Trump Administration Ends Long-standing Safeguards Protecting Kids from Dangerous Class of Pesticides

The Trump administration’s Environmental Protection Agency announced today that it will end long-running safeguards meant to protect children from harmful pesticide ingredients used in bug sprays, pet shampoos and on fruits and vegetables.

After receiving data from the pesticide industry – and ignoring contradictory evidence from peer-reviewed studies – the EPA says it will triple the amount of exposure to pyrethroids considered safe for children.

Studies have shown that repeated exposure to pyrethroid insecticides can cause learning deficiencies and neurodegenerative effects associated with Alzheimer’s and Parkinson’s diseases, among others.

Today’s decision will make it easier for the pesticide industry to get new uses of these pesticides approved, including those previously off limits. For example, it could result in higher levels of the pesticides being used on fruits and vegetables and for flea treatment of pets.

“Make no mistake, the Trump administration is selling out the health of America’s children in order to boost the profits of pesticide companies,” said Nathan Donley, a senior scientist with the Center for Biological Diversity. “It’s disgusting and absolutely repugnant.”

One of the roles of the EPA is to establish what it considers to be safe levels for adult exposures to pesticides – and then it is supposed to set a more protective level for young children.

Under the Food Quality Protection Act, unless they have research supporting a less-restrictive level of protection, EPA officials must apply a standard safety factor of “10x,” meaning 10 times more protective for children than adults.

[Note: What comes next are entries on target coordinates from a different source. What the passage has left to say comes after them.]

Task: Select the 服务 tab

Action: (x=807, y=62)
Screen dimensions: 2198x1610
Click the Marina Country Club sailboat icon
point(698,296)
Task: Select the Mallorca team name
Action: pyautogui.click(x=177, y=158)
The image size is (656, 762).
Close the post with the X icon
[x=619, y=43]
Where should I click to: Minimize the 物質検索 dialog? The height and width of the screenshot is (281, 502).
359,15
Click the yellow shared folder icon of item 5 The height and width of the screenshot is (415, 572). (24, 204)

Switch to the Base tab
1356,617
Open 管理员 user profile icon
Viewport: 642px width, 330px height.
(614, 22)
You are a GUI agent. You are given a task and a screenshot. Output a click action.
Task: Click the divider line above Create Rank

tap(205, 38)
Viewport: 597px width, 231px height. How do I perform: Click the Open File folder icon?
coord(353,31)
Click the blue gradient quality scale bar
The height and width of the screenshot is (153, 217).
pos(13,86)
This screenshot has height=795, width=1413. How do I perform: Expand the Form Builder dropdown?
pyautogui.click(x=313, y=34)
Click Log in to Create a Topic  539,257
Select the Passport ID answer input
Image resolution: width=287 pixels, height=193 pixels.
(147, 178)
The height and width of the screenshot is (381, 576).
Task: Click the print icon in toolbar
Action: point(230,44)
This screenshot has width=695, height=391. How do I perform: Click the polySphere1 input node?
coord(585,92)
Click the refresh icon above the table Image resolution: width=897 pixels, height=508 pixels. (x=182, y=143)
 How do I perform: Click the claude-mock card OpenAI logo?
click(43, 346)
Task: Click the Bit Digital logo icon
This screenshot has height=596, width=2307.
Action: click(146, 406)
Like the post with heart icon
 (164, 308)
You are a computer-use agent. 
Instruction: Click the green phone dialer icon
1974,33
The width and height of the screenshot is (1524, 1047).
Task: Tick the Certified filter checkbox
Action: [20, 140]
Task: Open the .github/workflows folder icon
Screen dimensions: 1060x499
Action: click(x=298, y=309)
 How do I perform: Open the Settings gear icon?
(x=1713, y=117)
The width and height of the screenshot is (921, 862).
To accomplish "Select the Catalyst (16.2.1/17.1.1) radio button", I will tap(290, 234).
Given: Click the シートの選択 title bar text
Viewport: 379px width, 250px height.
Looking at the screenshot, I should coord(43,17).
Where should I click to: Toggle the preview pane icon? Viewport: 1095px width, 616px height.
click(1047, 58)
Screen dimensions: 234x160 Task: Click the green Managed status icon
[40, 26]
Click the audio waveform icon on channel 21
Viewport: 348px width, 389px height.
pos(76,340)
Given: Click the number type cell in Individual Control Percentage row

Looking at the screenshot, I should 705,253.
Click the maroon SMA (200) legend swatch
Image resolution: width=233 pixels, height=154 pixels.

The goal is to ensure that children – who are often at increased risk of harm from pesticides – are adequately protected.

For pyrethroids, the “10x” protections were replaced by “3x” protections in 2010. Under today’s EPA proposal, the 3x level of protection will be eliminated. This means that the EPA has greenlighted exposing children under the age of 6 to three times more of the toxic pesticide than is currently considered safe.

The EPA’s decision to reduce the safeguard for children is based on studies and a model developed by a group called CAPHRA, a working group of pesticide companies that sell pyrethroids. That model estimated how quickly pyrethroids would be metabolized by adults and children under the age of 6. It concluded that there were no significant differences.

The industry group finding conflicts with previous peer-reviewed studies showing that children are more sensitive to pyrethroids than adults.

Epidemiological data has also revealed higher incidences of autism spectrum disorders and developmental delay among children whose mothers were living within 1.5 kilometers of sites of pyrethroid applications during the third trimester of pregnancy.

Pyrethroids are also highly toxic to honey bees and highly to very highly toxic to fish and aquatic invertebrates.

“Just as they did with the brain-damaging pesticide chlorpyrifos, Trump’s EPA is putting pesticide industry profits ahead of children’s health,” said Lori Ann Burd, environmental health director at the Center. “The fact that they released the decision to eliminate protections for kids from these neurotoxins less than two weeks after they decided to continue allowing use of chlorpyrifos makes clear exactly who they are interested in protecting.”